Like many scholars of young people's texts and cultures, I expect, I have watched with great interest the protest movements collectively known as Occupy and media coverage of these movements over the past year. From the beginning, whichever event is cited as the beginning, the activists collectively have been represented and addressed as young people. Adbusters, the Vancouver culture-jamming magazine that first posted the call to "#OCCUPYWALLSTREET" on its website in July 2011, implies an audience of young people in its style and content. The playful register of the September-October 2011 issue, with its now-famous centrefold of a ballerina gracefully posed on the rampaging bull used by Wall Street as a metonym for the markets, is one example, as are the pictures of young people used to illustrate the spreads that end the issue: two prepubescent boys with slogans painted on their chests clown for the camera while another boy who has discarded his shirt faces down a line of police in full riot gear in the piece on "World War IV," and a swarm of youthful demonstrators fill the background of the page headlined "Dreaming of Democracy." The mainstream media reports followed the lead of Adbusters. Articles about Occupy are almost invariably accompanied either by high-angle shots of a crowd of mostly young protesters in an urban space or by a series of head-and-shoulder shots of individual occupiers. The 31 October 2011 issue of Maclean's: Canada's National Magazine, for example, uses both of these visual cues: the crowd shot appears on the front cover behind the provocative title, "The Occupy Wall Street Movement Has It All Wrong," while four youthful activists, posed with their placards in front of them, appear at the head of the article.
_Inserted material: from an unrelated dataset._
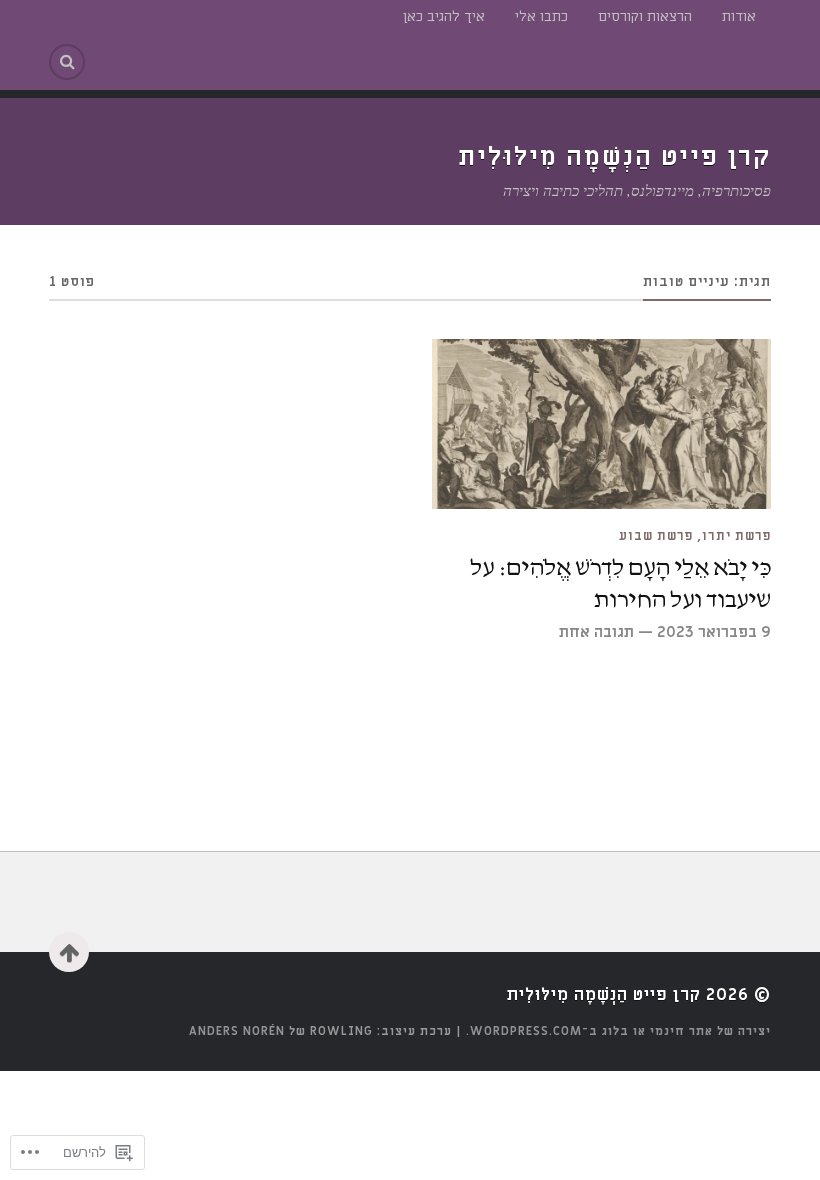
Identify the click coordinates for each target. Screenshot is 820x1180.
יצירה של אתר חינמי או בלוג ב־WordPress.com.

As the encampments settled in for long stays in the public spaces they occupied, the appeal of the movement to a wide cross-section of people became increasingly visible. Reporters filed stories about, [End Page 1] for example, the presence in the crowd of financial workers from Wall Street firms, the appearance of television and film stars in the park, the support of Bank of Canada Governor Mark Carney for the message of the protesters, and the pepper-spraying of eighty-four-year-old activist Dorli Raine at Occupy Seattle. Such features gave weight to one of the most popular slogans of the movement—"We are the 99%"—developed from an article by economist Joseph Stiglitz in the May 2011 issue of Vanity Fair in which he described the enormous and growing income gap between the "upper 1 percent of Americans" and everyone else. Despite the evidence of the complicated composition of the Occupy crowds, however, media commentators and public intellectuals alike continued to privilege "young people" as the face and the heart of the movement.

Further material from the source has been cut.